» **Requirement**
Revise the material starting with the line containing "Open audio settings with sound wave icon" and going on through the line containing "Action: [556, 272]", replacing "Viewport" with "Visible area" and leaving everything else unchanged. Return only those lines.

» **Items**
"""

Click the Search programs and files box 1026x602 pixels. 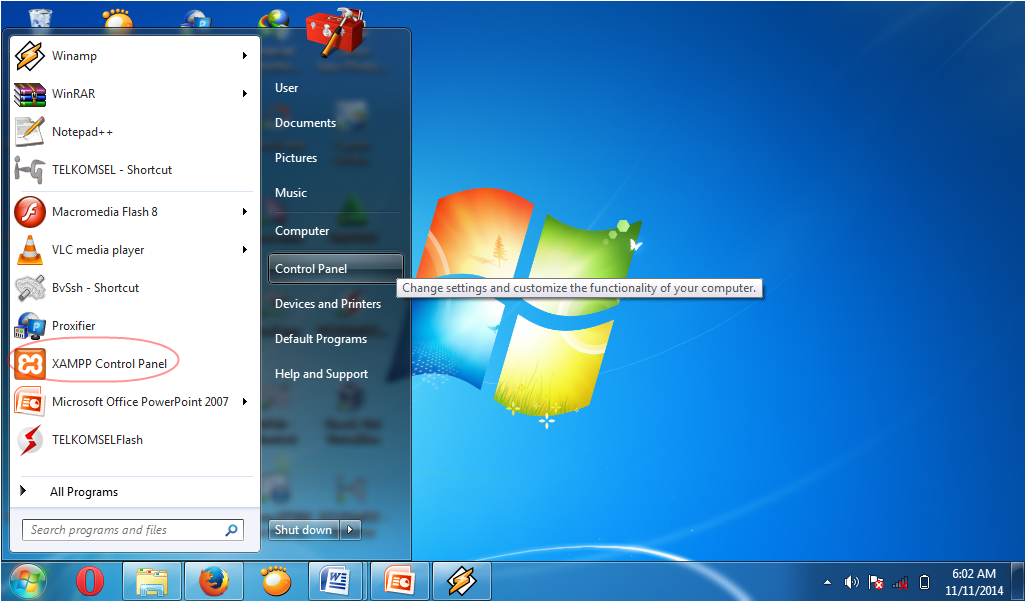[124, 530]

"""
"""

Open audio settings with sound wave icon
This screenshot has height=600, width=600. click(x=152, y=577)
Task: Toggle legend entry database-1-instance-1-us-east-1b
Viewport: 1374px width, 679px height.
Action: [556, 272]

"""

» **Result of this exercise**
Open audio settings with sound wave icon
This screenshot has height=600, width=600. click(x=152, y=577)
Task: Toggle legend entry database-1-instance-1-us-east-1b
Visible area: 1374px width, 679px height.
Action: [556, 272]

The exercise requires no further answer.